◆ **Stated problem**
Reproduce the stretch of records from the line containing "Where should I" through the line containing "click(x=586, y=680)", keeping every character as it appears.

◆ **Dataset content**
————
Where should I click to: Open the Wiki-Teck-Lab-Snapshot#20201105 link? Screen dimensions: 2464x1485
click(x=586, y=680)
————
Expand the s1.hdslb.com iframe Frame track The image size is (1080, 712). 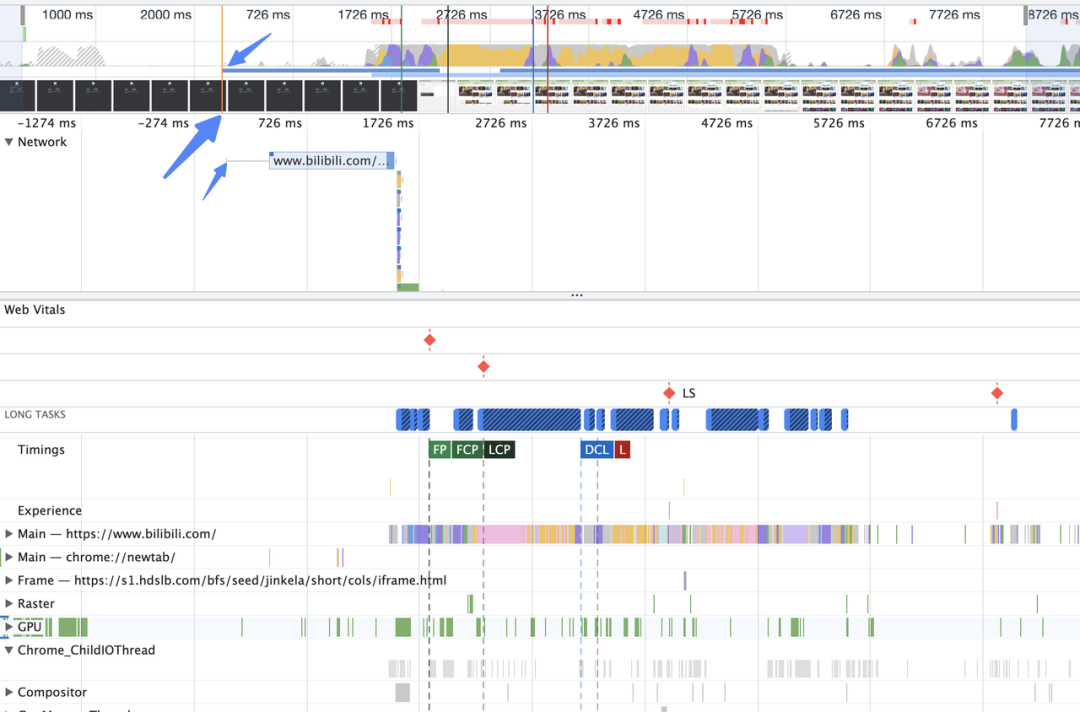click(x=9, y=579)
————
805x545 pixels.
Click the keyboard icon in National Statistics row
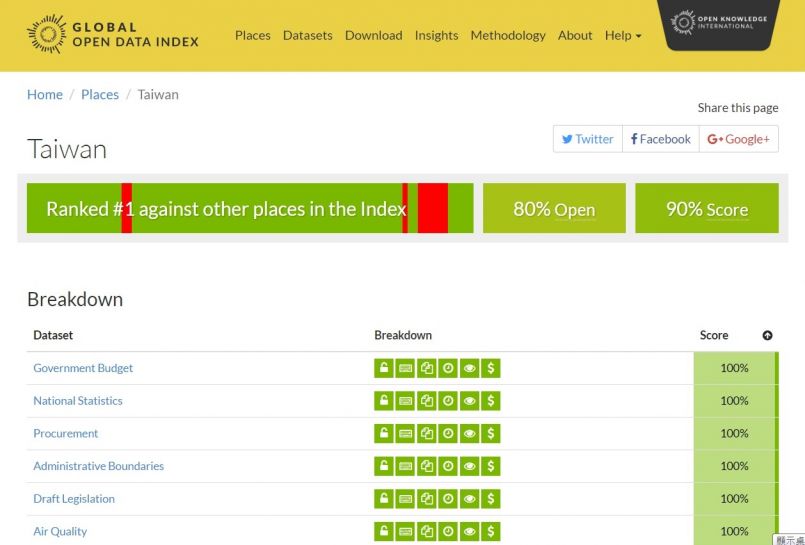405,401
————
◆ **Solved exercise**
Where should I click to: Open the Wiki-Teck-Lab-Snapshot#20201105 link? Screen dimensions: 2464x1485
click(x=586, y=680)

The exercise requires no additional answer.